> **Document section**:

* * * * *

Date of report (Date of earliest event reported)
March 24, 2017
PTC Inc.
(Exact Name of Registrant as Specified in Its Charter)
(State or Other Jurisdiction of Incorporation)
(Commission File Number)
(IRS Employer Identification No.)
140 Kendrick Street
Needham, Massachusetts
(Address of Principal Executive Offices)
(Zip Code)
(781) 370-5000
(Registrant’s Telephone Number, Including Area Code)
(Former Name or Former Address, if Changed Since Last Report)
     Check the appropriate box below if the Form 8-K filing is intended to simultaneously satisfy the filing obligation of the registrant under any of the following provisions (see General Instruction A.2. below):
Written communications pursuant to Rule 425 under the Securities Act (17 CFR 230.425)
Soliciting material pursuant to Rule 14a-12 under the Exchange Act (17 CFR 240.14a-12)
Pre-commencement communications pursuant to Rule 14d-2(b) under the Exchange Act (17 CFR 240.14d-2(b))
Pre-commencement communications pursuant to Rule 13e-4(c) under the Exchange Act (17 CFR 240.13e-4(c))
Section 1 – Registrant’s Business and Operations
Item 1.01 
Entry into a Material Definitive Agreement.
On March 24, 2017, PTC Inc. entered into Amendment No. 5 (the “Amendment”) to the Credit Agreement dated as of November 4, 2015 by and among PTC Inc., JP Morgan Chase Bank, N.A., as Administrative Agent, and the lenders party thereto (the “Credit Agreement”). The Amendment reduces the revolving loan commitment under the Credit Agreement to $600 million from $900 million, reduces the foreign currency borrowing sublimit to $350 million from $500 million, and increases the permitted total leverage ratio to 4.50 to 1.00 from 4.00 to 1.00. The amendment also amends the definition of Consolidated EBITDA used within our financial covenant ratios, including the total leverage ratio, to accommodate our business model transition, and makes certain other administrative changes to the Credit Agreement. Giving effect to the Amendment, we could have borrowed $230 million under the Credit Agreement as of the beginning of our second quarter that ends April 1, 2017. The financial ratios under the Credit Agreement are calculated as of the end of each fiscal quarter; accordingly, the amount that we can borrow under the Credit Agreement may change from quarter to quarter depending on our financial results for the quarter and amounts borrowed or repaid during the quarter.
This amendment is expected to provide us with additional liquidity during our subscription transition, including if our subscription transition accelerates, that we expect will enable us to resume repurchases of our common stock in the second half of our fiscal year ending September 30, 2017. The reduction in the loan commitment reduces the commitment fees we are required to pay by $900,000 a year for unused capacity we were unlikely to be able to use due to our subscription transition. We repaid net $20 million under the credit facility this quarter.

* * * * *

> **Available data**:
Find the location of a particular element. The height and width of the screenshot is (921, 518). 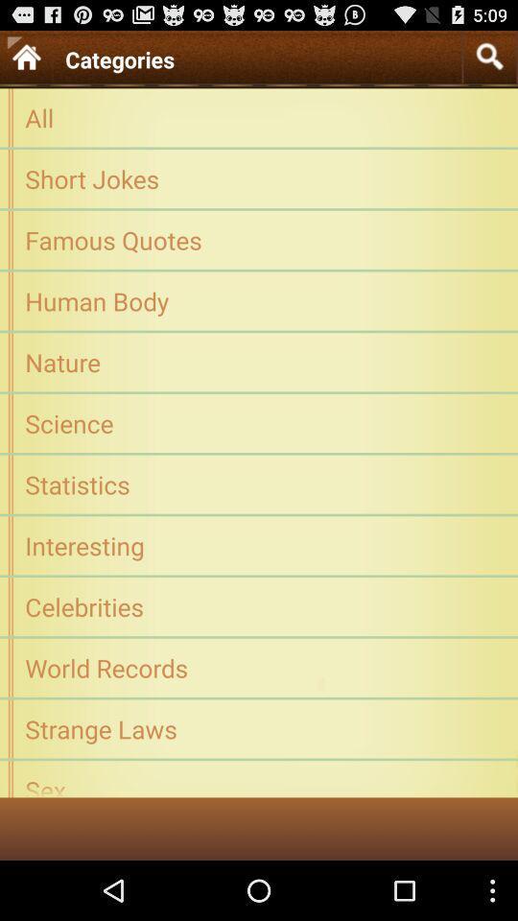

* * * * *

> **Stated task**:
Pick up the filing on PTC Inc.'s credit agreement amendment after its final sentence and carry it forward.

> **Answer to the exercise**:
The above description of the Amendment is qualified in its entirety by reference to the full text of the Amendment, a copy of which is filed as Exhibit 10 hereto.
Forward Looking Statements
Statements in this Current Report on Form 8-K that are not historic facts, including statements about the expected effect of the Amendment on our liquidity during our subscription transition and our resumption of repurchases of our common stock, are forward looking statements that involve risks and uncertainties that could cause actual results to differ materially from those projected. These risks include: the macroeconomic and/or global manufacturing climates may not improve or may deteriorate; customers may not purchase our solutions when or at the rates we expect; foreign currency exchange rates may vary from our expectations and thereby affect our reported revenue and expense; the mix of revenue between license & subscription solutions, support and professional services could be different than we expect, which could impact our EPS results; our customers may purchase more of our solutions as subscriptions than we expect, which would adversely affect near-term revenue, operating margins, and EPS; and we may be unable to generate sufficient operating cash flow to return 40% of free cash flow to shareholders and other uses of cash or our credit facility limits could preclude share repurchases. Other risks and uncertainties that could cause actual results to differ materially from those projected are detailed from time to time in reports we file with the Securities and Exchange Commission, including our most recent Annual Report on Form 10-K and Quarterly Report on Form 10-Q.
Section 9 – Financial Statements and Exhibits
Item 9.01 
Financial Statements and Exhibits.
(d) Exhibits
Amendment No. 5 dated March 24, 2017 to Credit Agreement dated as of November 4, 2015 by and among PTC Inc., JP Morgan Chase Bank, N.A., as Administrative Agent, and the lenders party thereto.
Pursuant to the requirements of the Securities Exchange Act of 1934, the registrant has duly caused this report to be signed on its behalf by the undersigned hereunto duly authorized.
  PTC Inc.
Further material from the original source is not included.